Мистер Даффи питал отвращение к любому проявлению физического или духовного беспорядка. Средневековый ученый сказал бы, что он родился под знаком Сатурна[4]. Лицо мистера Даффи, на котором отпечатались прожитые годы, напоминало своим коричневым цветом дублинские улицы. Длинная, довольно крупная голова поросла сухими черными волосами, рыжеватые усы едва скрывали неприятное выражение рта. Выступающие скулы также придавали его лицу жесткое выражение; но жесткости не было в глазах, которые глядели на мир из-под рыжеватых бровей с таким выражением, точно их обладатель всегда рад встретить в других людях что-нибудь искупающее их недостатки, но часто разочаровывается. Он смотрел на себя со стороны, следя за собственными поступками косым, недоверчивым взглядом. У него была странная склонность, доставлявшая ему особое удовольствие, время от времени сочинять мысленно короткие фразы о самом себе, с подлежащим в третьем лице и сказуемым в прошедшем времени. Он никогда не подавал милостыни и ходил твердым шагом, опираясь на крепкую ореховую трость.

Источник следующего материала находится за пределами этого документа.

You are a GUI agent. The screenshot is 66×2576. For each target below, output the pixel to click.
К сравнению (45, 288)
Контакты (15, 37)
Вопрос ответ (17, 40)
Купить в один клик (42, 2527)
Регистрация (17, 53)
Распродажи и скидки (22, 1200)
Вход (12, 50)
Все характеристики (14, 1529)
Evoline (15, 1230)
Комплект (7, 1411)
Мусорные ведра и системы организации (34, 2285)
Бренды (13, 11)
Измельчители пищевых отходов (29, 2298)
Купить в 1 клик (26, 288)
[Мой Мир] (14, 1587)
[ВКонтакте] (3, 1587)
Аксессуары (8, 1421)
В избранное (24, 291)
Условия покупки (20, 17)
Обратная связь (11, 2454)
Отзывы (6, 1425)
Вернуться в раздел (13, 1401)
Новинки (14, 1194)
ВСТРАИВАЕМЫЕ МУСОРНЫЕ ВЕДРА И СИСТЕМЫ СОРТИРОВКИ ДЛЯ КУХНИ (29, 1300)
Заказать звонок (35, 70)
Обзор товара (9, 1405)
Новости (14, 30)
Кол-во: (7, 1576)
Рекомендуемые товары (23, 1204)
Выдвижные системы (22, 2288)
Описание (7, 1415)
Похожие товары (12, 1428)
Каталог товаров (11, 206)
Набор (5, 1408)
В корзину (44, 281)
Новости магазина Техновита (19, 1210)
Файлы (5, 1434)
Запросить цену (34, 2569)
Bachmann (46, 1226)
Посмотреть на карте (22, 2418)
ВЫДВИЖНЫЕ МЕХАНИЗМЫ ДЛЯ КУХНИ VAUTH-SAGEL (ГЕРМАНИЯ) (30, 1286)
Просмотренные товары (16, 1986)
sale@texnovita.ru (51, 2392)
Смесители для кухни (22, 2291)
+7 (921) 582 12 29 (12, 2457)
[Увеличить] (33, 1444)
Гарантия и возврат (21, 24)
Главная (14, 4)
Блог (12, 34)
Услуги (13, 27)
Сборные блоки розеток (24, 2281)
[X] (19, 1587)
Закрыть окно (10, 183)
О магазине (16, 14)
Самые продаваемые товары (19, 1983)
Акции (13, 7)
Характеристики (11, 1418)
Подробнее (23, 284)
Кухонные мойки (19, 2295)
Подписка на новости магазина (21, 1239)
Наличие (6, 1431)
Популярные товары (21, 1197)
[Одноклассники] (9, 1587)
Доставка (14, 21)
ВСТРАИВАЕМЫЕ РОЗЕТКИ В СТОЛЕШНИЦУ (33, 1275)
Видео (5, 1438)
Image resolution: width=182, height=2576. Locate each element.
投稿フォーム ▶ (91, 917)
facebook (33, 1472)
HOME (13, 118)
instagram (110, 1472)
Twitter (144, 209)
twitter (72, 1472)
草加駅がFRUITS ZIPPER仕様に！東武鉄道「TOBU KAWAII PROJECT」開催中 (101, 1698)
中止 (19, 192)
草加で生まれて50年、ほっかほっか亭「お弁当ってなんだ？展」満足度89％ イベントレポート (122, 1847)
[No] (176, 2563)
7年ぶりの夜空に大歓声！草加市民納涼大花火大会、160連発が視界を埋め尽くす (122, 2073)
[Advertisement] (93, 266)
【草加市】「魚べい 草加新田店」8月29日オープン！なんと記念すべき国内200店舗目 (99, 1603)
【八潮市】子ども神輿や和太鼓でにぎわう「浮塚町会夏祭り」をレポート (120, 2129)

Он уже много лет служил кассиром в частном банке на Бэггот-Стрит. Каждое утро он приезжал из Чепелизода на трамвае. В полдень шел к Дэну Бэрку завтракать – брал бутылку пива и тарелочку аррорутового печенья. В четыре часа он уходил со службы. Он обедал в столовой на Джордж-Стрит, где можно было не опасаться встреч с дублинской «золотой молодежью» и где кормили вполне прилично. Вечера он проводил или за пианино своей квартирной хозяйки, или бродя по окрестностям города. Любовь к Моцарту приводила его иногда в оперу или на концерт – это было единственным развлечением в его жизни.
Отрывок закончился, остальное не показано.